Of course one part of the struggle is actually rolling out the policy internally, and Lizzie has spoken quite a bit about this. However, the other challenge is how you actually go about using metrics responsibly once you have a policy in place. As a conference attendee once said: responsible metrics principles can come across as terrifyingly negative. Don’t do this! Beware of that! What practitioners really need is some solid step-by-step guidance as to how to test their existing evaluation procedures or go about establishing new ones. This is something the INORMS Research Evaluation Working Group has been considering in its work to produce a Responsible Research Evaluation briefing for senior managers. Its discussions have resulted in a model we’ve called ‘SCOPE’ that we hope will help those seeking a process for doing research evaluation responsibly. The five stages are outlined here along with some of the key considerations at each.
- START with what you value
- CONTEXT considerations
- OPTIONS for measuring
- PROBE deeply
- EVALUATE your evaluation
Start with what you value
This is such a critically important first step, and one so rarely considered. Too often, instead of measuring what we value as institutions, we either measure what others value, or measure using only the data that we have readily available. A discussion list member recently asked for advice as their senior leaders had asked them to suggest a single research performance metric as a KPI. However, the leader hadn’t specified what it was about their research performance they valued and wanted to measure. Were they interested in research income? Publication volume? Research impact? What? Without this information, it’s impossible to select a single research performance metric – even if having just one metric was a sensible thing to do.
Of course, many institutions outsource their values to university rankings or national research assessment exercises, only measuring their own researchers in accordance with the way they themselves are evaluated. This is understandable to a point. We can’t ignore the external evaluation environment. And sometimes, when such external assessments ‘measure what matters’ such as open access to outputs, they can be powerful drivers of positive behaviour. But it is a dangerous long-term strategy to only base your internal evaluation on external drivers. In fact, this could be a slippery slope towards losing your institutional autonomy and character. Someone on Twitter once wrote, “We are evaluated, therefore we are.” To which, another responded, “We are evaluated, therefore we are all the same.”
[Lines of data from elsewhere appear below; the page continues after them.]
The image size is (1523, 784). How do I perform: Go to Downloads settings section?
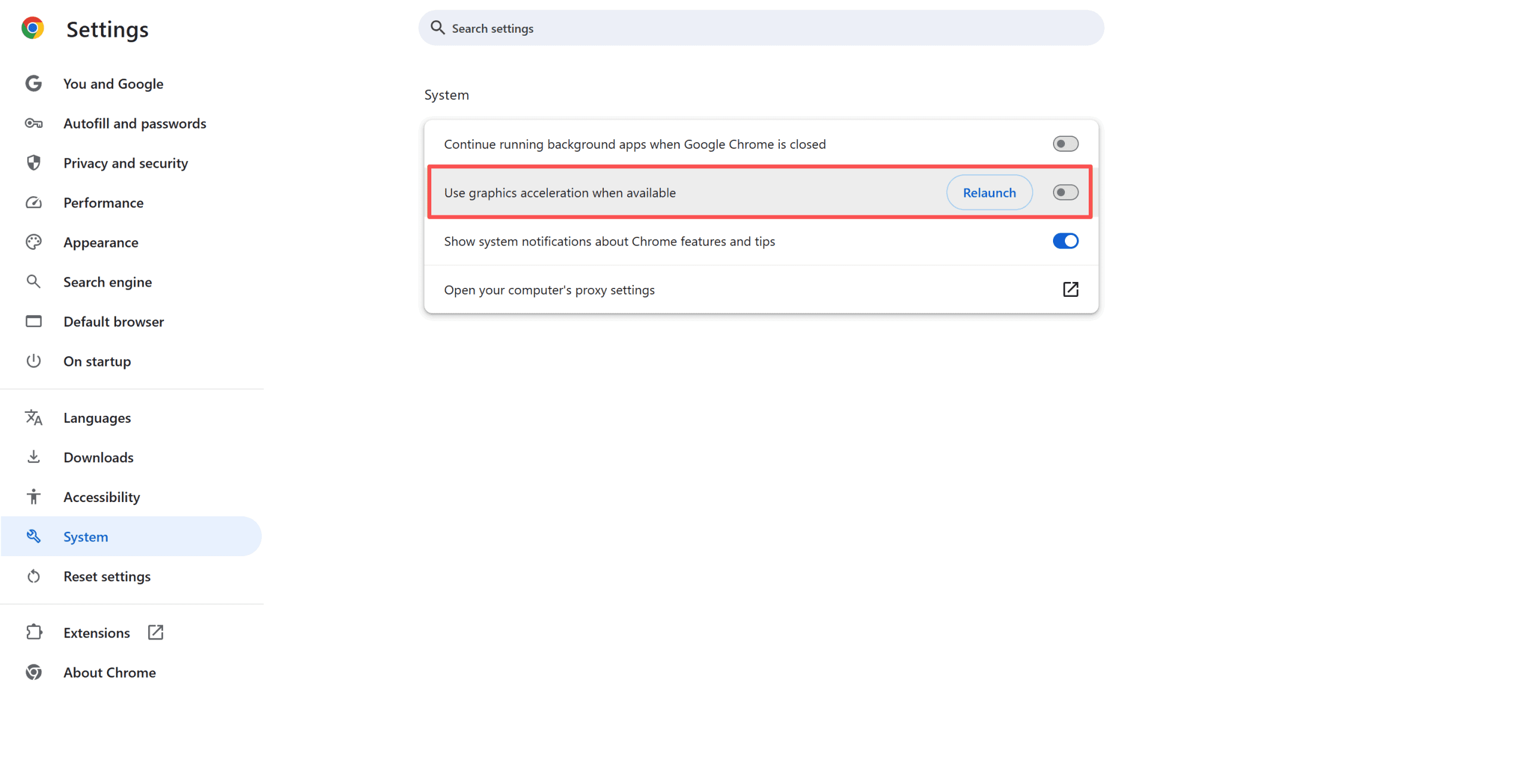(98, 457)

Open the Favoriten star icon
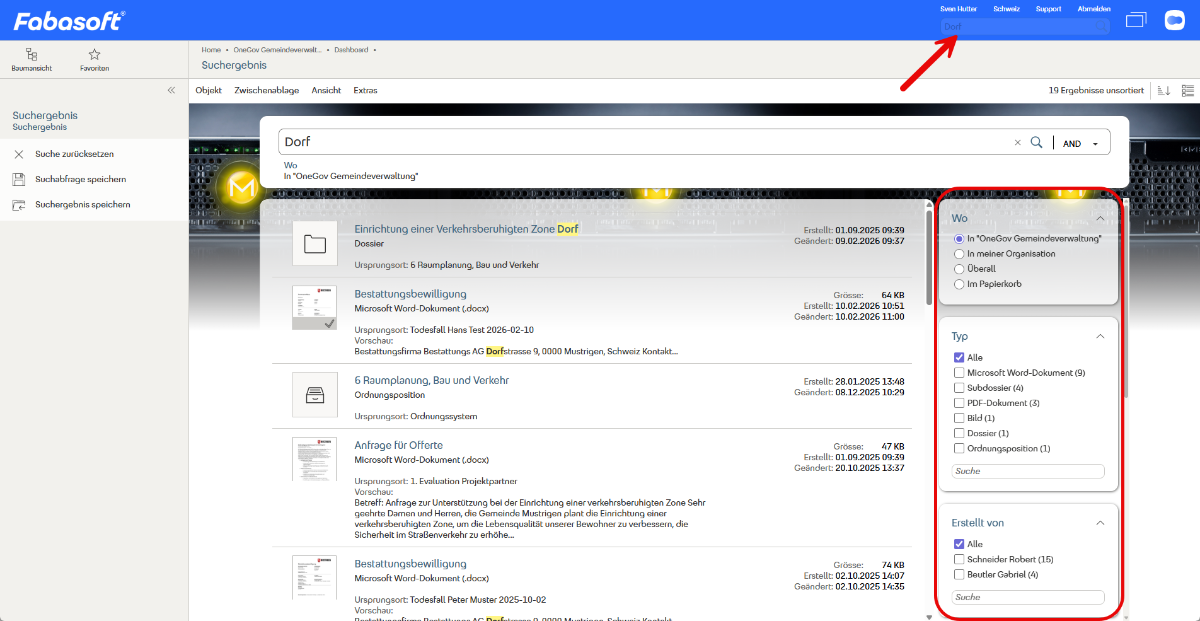(x=94, y=59)
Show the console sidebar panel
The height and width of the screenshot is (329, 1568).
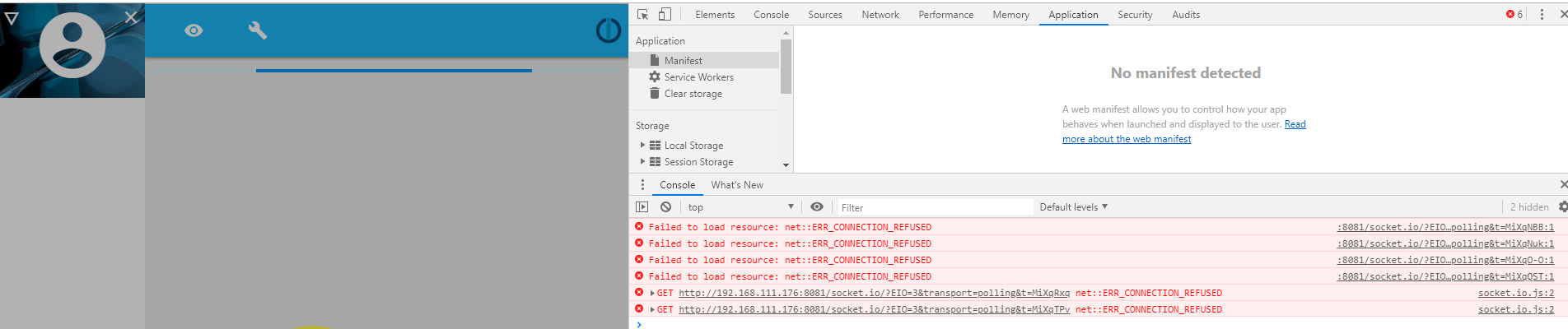click(x=642, y=207)
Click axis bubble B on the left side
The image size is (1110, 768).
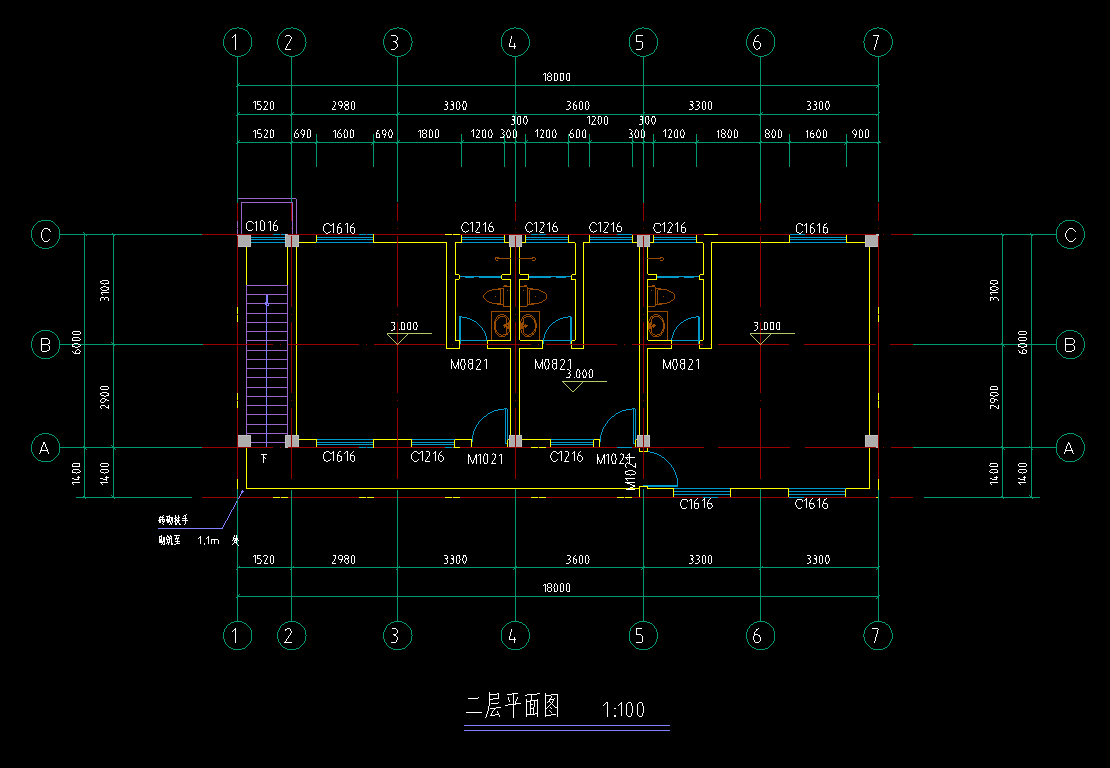point(45,345)
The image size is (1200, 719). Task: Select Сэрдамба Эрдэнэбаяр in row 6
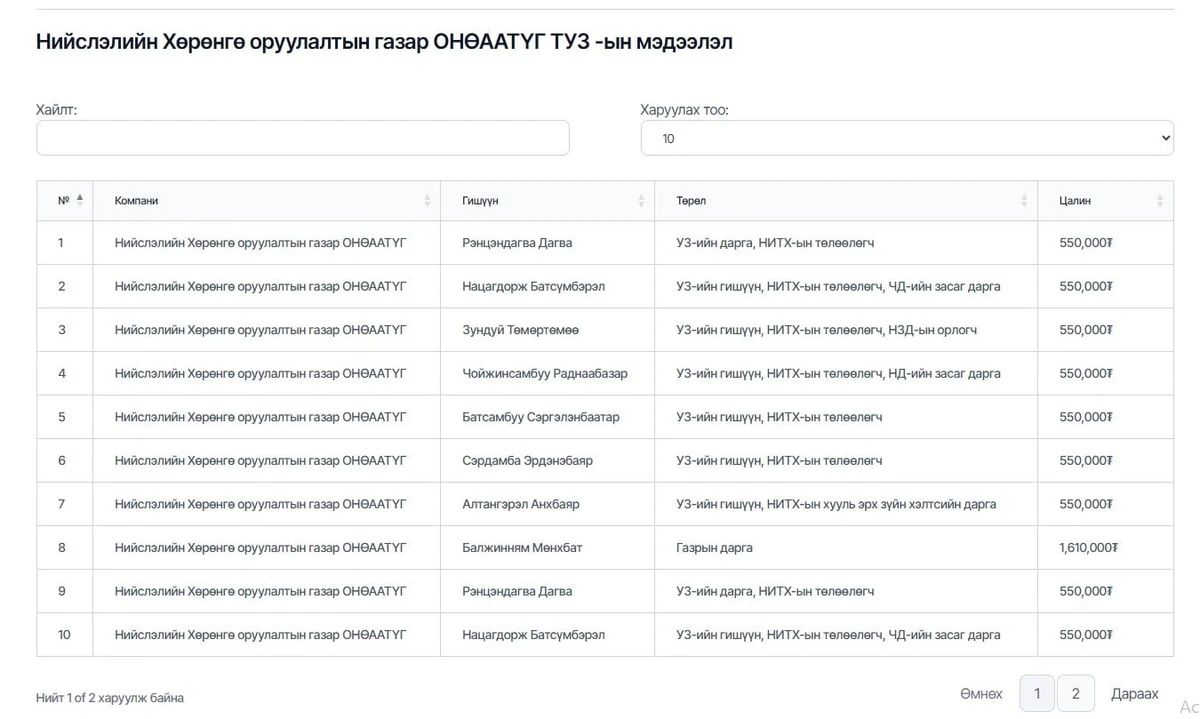pos(527,461)
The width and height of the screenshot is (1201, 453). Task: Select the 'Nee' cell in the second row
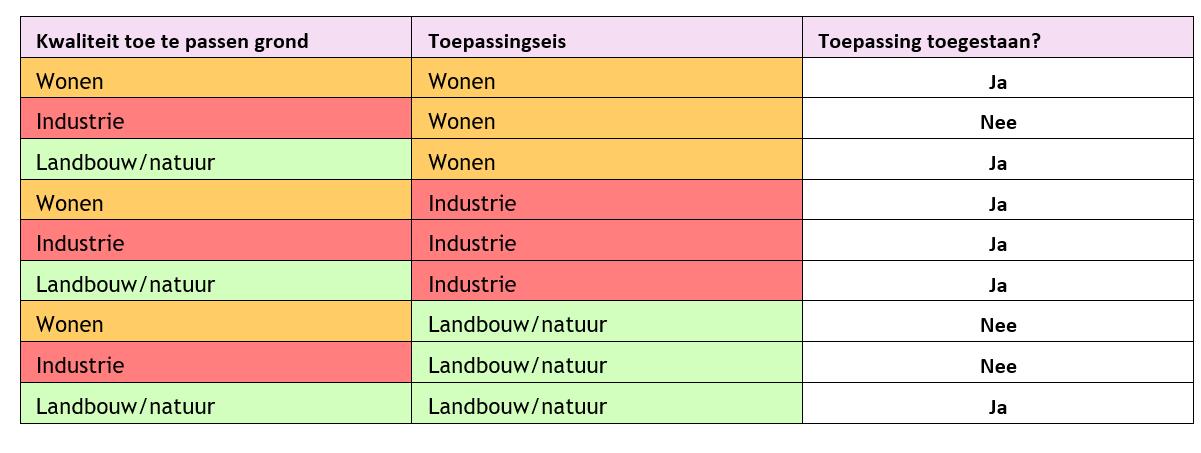pos(998,122)
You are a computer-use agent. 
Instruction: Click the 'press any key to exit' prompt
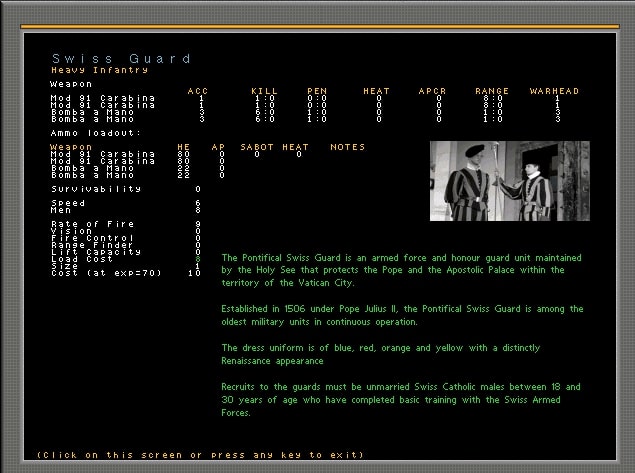(x=200, y=455)
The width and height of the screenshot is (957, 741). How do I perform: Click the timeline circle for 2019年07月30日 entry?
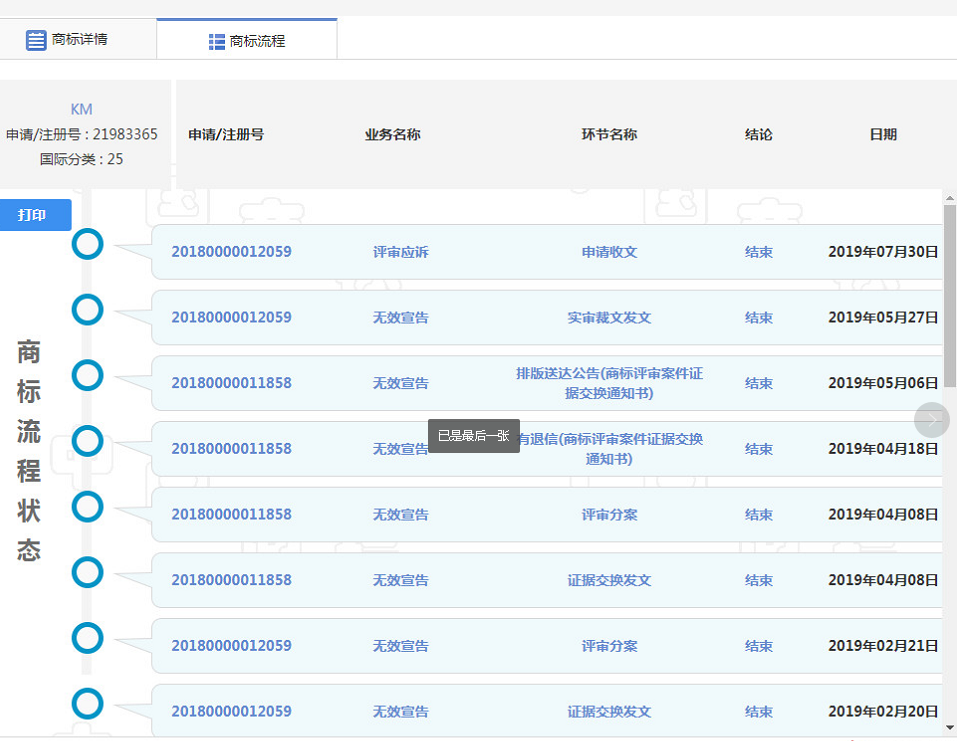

The other challenge in this space is the all-too-common habit of measuring only according to the data we have. This is called the Streetlight Effect: looking for answers using the easily available source of light, rather than where they are more likely to be found. The increasing availability of bibliographic data, and data visualisation tools is making citation based research evaluation ever-more common. Even those who should know better are reaching for answers by churning bibliometrics and working backwards, rather than establishing a well-formed research question and working forwards.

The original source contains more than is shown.